The multi-head attention mechanism then processes these variable–value pair embeddings, enabling the model to reason over their contextual relationships. Attention allows the network to model interactions conditioned on the current evidence, effectively identifying which assignments are informative for conditioning.

This design improves both the expressiveness of the model and its ability to generalize across queries, facilitating accurate and efficient inference.

5. The paper's discussion on L2C's applicability or extensions to other inference types or continuous variables is limited.

Our proposed L2C method can be easily extended to multi-valued discrete variables and, with additional modifications, to continuous variables. We provide more details below.

1. Extension to multi-valued discrete variables:

• Data Collection: The procedure remains unchanged.

• Training: As in the binary case, we initialize embeddings for all variable–value pairs. Our attention-based architecture naturally supports multi-valued variables, as it outputs scores for each pair independently. The optimality and simplification heads produce per-pair scores, and the existing loss functions remain applicable without modification.

• Inference: The same sequential inference procedures—greedy conditioning and beam search—extend directly to the multi-valued case. For branching and node selection, we can perform greedy selection over variable–value pairs at each node in the branch-and-bound search tree.

L2C naturally supports multi-valued variables with no major changes to data, model, or inference.

2. Continuous variables:

• Data Collection: Discretize variables (e.g., binning, quantiles), then collect solver stats on these values. Adaptive binning improves quality.
• Training: Use embeddings for (variable, discretized value) pairs. The model and losses remain unchanged; soft labels improve robustness.
• Inference: Perform greedy or beam search over discretized pairs. Optionally refine with local optimization (e.g., gradient descent) from top assignments.

L2C handles continuous variables via discretization with minimal architectural changes.

6. The authors only discuss limitations in the "Future work" section, specifically stating "Future work will target L2C’s current limitations in scalability, solver signal quality, and the scope of learned guidance." (lines 396), which is insufficient for a comprehensive discussion of shortcomings.

We thank the reviewer for the suggestion. While the sentence on line 396 introduces the limitations, we do provide further detail in the subsequent lines (397–401), outlining challenges related to scalability, solver signal quality, and the scope of learned guidance:

“We will adapt L2C for larger models (millions of variables and factors), necessitating efficient large-scale data collection. Richer solver signals (e.g., branch-and-cut decisions) will be integrated for more aggressive pruning, improving upon current signal usage. Finally, learned variable orderings will be explored for novel neural bounding strategies, extending guidance beyond conditioning to further boost inference performance.”

That said, we agree that this discussion remains brief. In the revised version, we will make the limitations more explicit and include them in a dedicated subsection. In particular, we will elaborate on:

• Scalability: Data collection and training become increasingly expensive for large PGMs. Further work is needed to reduce computational cost, possibly through model compression, amortized inference, or subgraph-based training.

(Source data)
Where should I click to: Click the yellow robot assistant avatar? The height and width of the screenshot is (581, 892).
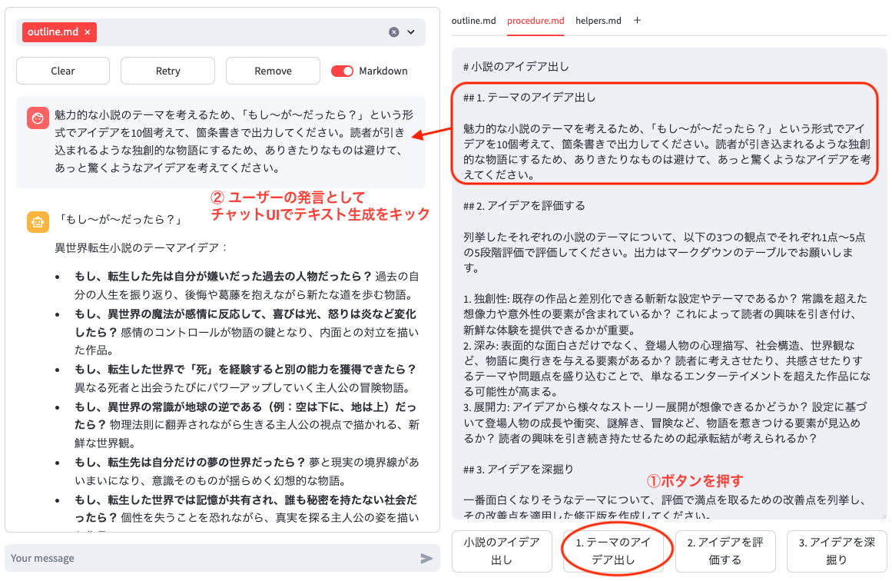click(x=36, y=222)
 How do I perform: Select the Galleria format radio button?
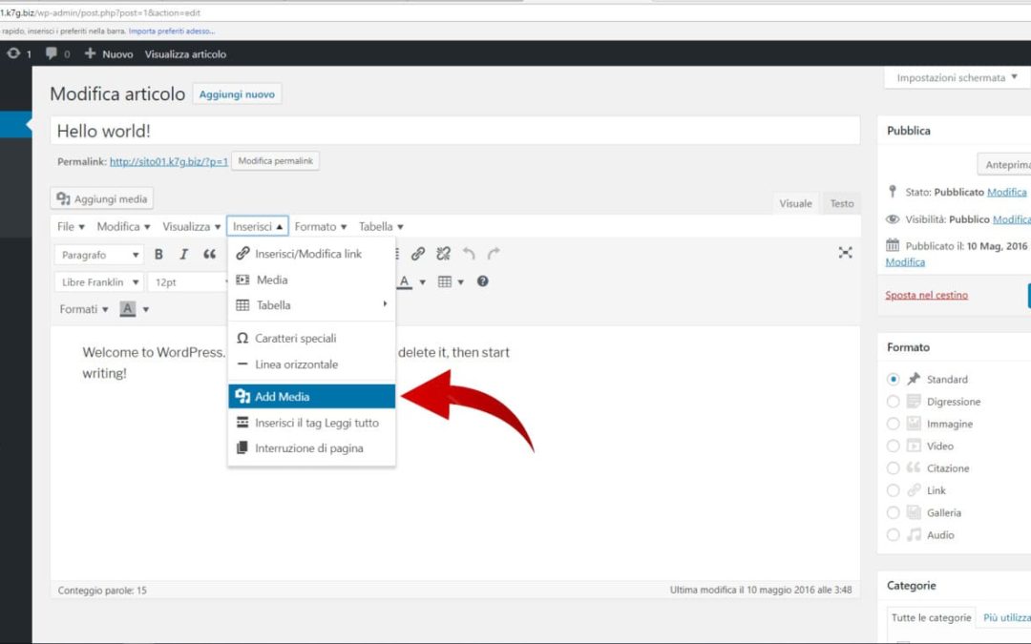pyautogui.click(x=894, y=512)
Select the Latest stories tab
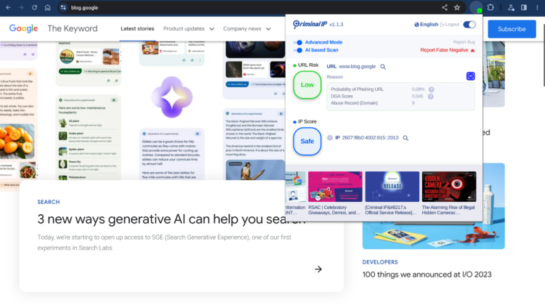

■ Work to complete:
- A) Reproduce a passage of the L2C rebuttal word for word, beginning at "This design improves" and ending after "variables is limited.".
- B) Take the L2C rebuttal further, writing on from its last sentence.

■ Exercise results:
- A)
This design improves both the expressiveness of the model and its ability to generalize across queries, facilitating accurate and efficient inference.

5. The paper's discussion on L2C's applicability or extensions to other inference types or continuous variables is limited.

- B)
• Generalization: The current method is tailored to fixed PGMs. Extending to unseen or structurally similar PGMs—e.g., via meta-learning or transfer learning—remains an open challenge.

• Solver dependence: Training relies on solver-generated signals, which can be expensive to obtain. Although we use proxy signals via time-limited runs, minimizing dependence on oracle solvers is an important future direction.

We will include these limitations in the revised manuscript to provide a more thorough and transparent discussion.

References:

[1] S. Arya, T. Rahman, and V. G. Gogate, “SINE: Scalable MPE inference for probabilistic graphical models using advanced neural embeddings,” presented at the The 28th International Conference on Artificial Intelligence and Statistics, Feb. 2025.

[2] Luo, J., Heng, H. and Wu, G. Graph attention, learning 2-opt algorithm for the traveling salesman problem. Complex Intell. Syst. 11, 117 (2025). https://doi.org/10.1007/s40747-024-01716-5

We thank Reviewer 992G for their thoughtful and constructive feedback. Below, we address each comment individually.

Comment 1

It is unclear to me how the PGMs in the data collection process are generated. It seems to me that the learned heuristic only works well when the PGM at inference is similar to those in the data collection process; for example, if the PGMs for training data have relatively low treewidth and the PGM at inference time has high treewidth, very likely the learned heuristic won't perform well since this is out of distribution data.

Response

All PGMs in the paper are sourced from the UAI 2022 benchmark and not synthetically generated. For each PGM, we train a dedicated learned heuristic using queries specific to that graph. At test time, this heuristic is evaluated on unseen queries from the same PGM. This setup assumes the PGM structure and parameters remain fixed, aligning with practical scenarios where inference is repeatedly performed on a known model. Think of the neural network as a MPE compiler: it helps you solve any MPE task over a given generative model more accurately and in less time.

We agree that applying a learned heuristic trained on one PGM to another with significantly different structure is unlikely to generalize. This is by design: our method targets the model-specific query inference setting, where the space of possible queries (variable subsets and evidence configurations) is combinatorially large, even for a single PGM.

General-purpose heuristics (e.g., graph-based) lack this model-specific specialization, which often leads to suboptimal performance, as demonstrated in our experimental results (Sec. 4.3). In contrast, our learned heuristic captures query-specific patterns for a given PGM, enabling substantially improved performance on unseen queries from the same model.

We will highlight these details in the experimental section to ensure the setup and assumptions are clearly stated.

Comment 2

The other thing unclear to me is how flexible the learned heuristics are. Can it be applied to various cases when the sizes of the conditioning sets are different, or does it require retraining for each case?

Response

Our model is inherently flexible to varying conditioning set sizes. During inference, conditioning on a variable reduces the query set size by one and increases the evidence set size by one. Consequently, even within a single query, the heuristic must operate across a range of evidence sizes.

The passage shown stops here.